▶ _Records from a data collection_:
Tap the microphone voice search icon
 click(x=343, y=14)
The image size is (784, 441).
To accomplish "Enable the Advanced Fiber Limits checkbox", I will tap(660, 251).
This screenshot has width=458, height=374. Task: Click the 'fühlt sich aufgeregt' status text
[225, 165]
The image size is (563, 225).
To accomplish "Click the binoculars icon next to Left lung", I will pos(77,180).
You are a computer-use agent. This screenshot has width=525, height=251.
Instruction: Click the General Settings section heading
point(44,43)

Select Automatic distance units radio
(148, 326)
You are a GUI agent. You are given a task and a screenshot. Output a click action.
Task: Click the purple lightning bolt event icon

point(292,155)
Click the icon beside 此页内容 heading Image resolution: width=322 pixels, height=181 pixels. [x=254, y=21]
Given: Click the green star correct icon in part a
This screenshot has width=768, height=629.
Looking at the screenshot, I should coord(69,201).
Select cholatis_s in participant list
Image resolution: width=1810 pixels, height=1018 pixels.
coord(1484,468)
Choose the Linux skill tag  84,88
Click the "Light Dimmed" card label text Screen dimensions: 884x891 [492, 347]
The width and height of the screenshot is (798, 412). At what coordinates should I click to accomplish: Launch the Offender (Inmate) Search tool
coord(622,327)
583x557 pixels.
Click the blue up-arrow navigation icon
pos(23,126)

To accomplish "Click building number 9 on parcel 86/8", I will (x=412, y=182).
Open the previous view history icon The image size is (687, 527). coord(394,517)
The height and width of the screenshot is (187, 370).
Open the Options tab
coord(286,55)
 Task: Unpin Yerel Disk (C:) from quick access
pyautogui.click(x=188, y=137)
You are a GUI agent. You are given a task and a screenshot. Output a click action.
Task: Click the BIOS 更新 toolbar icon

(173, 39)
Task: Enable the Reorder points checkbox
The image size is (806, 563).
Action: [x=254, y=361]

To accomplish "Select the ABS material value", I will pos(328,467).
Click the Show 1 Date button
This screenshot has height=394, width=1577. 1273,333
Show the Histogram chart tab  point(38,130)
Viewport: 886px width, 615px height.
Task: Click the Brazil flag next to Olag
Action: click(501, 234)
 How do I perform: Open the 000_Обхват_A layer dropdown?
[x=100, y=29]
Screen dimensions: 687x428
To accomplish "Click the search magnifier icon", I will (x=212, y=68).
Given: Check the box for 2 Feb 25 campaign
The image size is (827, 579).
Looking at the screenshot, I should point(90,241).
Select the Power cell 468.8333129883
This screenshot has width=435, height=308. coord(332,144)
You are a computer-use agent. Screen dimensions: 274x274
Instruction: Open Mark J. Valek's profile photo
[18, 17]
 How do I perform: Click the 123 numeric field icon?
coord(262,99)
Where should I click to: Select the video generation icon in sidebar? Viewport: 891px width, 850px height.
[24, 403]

▶ _Aim_:
Put the part of the records that opens with the line containing "Task: Enable the Reorder points checkbox" and runs through the end into a JSON list of strings, one string per line, with blank lines left out.

▶ _Task answer_:
[
  "Task: Enable the Reorder points checkbox",
  "The image size is (806, 563).",
  "Action: [x=254, y=361]",
  "To accomplish \"Select the ABS material value\", I will pos(328,467).",
  "Click the Show 1 Date button",
  "This screenshot has height=394, width=1577. 1273,333",
  "Show the Histogram chart tab  point(38,130)",
  "Viewport: 886px width, 615px height.",
  "Task: Click the Brazil flag next to Olag",
  "Action: click(501, 234)",
  " How do I perform: Open the 000_Обхват_A layer dropdown?",
  "[x=100, y=29]",
  "Screen dimensions: 687x428",
  "To accomplish \"Click the search magnifier icon\", I will (x=212, y=68).",
  "Given: Check the box for 2 Feb 25 campaign",
  "The image size is (827, 579).",
  "Looking at the screenshot, I should point(90,241).",
  "Select the Power cell 468.8333129883",
  "This screenshot has width=435, height=308. coord(332,144)",
  "You are a computer-use agent. Screen dimensions: 274x274",
  "Instruction: Open Mark J. Valek's profile photo",
  "[18, 17]",
  " How do I perform: Click the 123 numeric field icon?",
  "coord(262,99)",
  "Where should I click to: Select the video generation icon in sidebar? Viewport: 891px width, 850px height.",
  "[24, 403]"
]